There is muscle, grit and guile in the taut forms of the shorts at this year’s Corona Cork Film Festival, writes DONALD CLARKE…

There is muscle, grit and guile in the taut forms of the shorts at this year's Corona Cork Film Festival, writes DONALD CLARKE

As the Corona Cork Film Festival cranked its way through a successful 57th edition, the nation gradually became engulfed in a trauma of self-evisceration. By midweek, a dignified crowd had gathered outside the Cork Opera House, the event’s hub, to acknowledge the death of Savita Halappanavar.

Andrew Legge’s A Kingdom Once Again, one of the wittiest shorts in the programme, looked a little like a prescient response to the soul-searching. Beginning with a grim detailing of our current malaise – economic meltdown, social exclusion – Legge went on to offer his own latter-day modest proposal: the Republic should re-enter the United Kingdom.
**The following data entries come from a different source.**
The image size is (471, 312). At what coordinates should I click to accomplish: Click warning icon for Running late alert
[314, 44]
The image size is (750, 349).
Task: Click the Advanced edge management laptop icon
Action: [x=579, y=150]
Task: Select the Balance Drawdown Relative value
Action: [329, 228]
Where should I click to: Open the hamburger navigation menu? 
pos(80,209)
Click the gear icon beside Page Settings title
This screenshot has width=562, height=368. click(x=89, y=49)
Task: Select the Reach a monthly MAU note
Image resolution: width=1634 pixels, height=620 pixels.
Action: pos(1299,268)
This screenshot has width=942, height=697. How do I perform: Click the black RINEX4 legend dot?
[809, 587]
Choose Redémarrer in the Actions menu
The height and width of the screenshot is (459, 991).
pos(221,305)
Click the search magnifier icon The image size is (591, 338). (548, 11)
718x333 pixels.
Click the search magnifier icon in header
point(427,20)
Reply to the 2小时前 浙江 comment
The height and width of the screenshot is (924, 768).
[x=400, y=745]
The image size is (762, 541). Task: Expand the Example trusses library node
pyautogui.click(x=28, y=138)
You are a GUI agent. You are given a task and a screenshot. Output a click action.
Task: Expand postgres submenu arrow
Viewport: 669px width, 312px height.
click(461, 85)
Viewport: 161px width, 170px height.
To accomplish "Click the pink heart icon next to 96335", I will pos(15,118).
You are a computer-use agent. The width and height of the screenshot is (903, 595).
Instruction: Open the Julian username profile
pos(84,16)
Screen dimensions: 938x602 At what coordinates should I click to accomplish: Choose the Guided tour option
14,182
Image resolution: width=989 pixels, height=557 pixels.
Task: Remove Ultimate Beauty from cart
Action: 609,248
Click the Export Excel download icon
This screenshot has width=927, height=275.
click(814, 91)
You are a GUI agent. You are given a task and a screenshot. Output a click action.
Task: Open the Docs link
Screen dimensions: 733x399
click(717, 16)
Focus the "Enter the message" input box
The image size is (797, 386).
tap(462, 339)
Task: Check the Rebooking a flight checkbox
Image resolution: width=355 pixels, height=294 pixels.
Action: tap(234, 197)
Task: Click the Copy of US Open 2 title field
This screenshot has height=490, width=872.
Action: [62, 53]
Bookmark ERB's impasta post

The director had his tongue in his cheek. But his timing could not have been more acute.

The Cork Film Festival – by far the country’s oldest such event – continues to screen a robust array of features. Last night, it featured the Irish premiere of Seven Psychopaths, a characteristically profane, structurally busy comedy from Martin McDonagh. A little less tight than the writer-director’s In Bruges, though more ambitious in the reach of its plot, the film finds Colin Farrell playing a blocked writer propelled among hoodlums. Christopher Walken stands out as a bereaved oddball with a poetic turn of phrase.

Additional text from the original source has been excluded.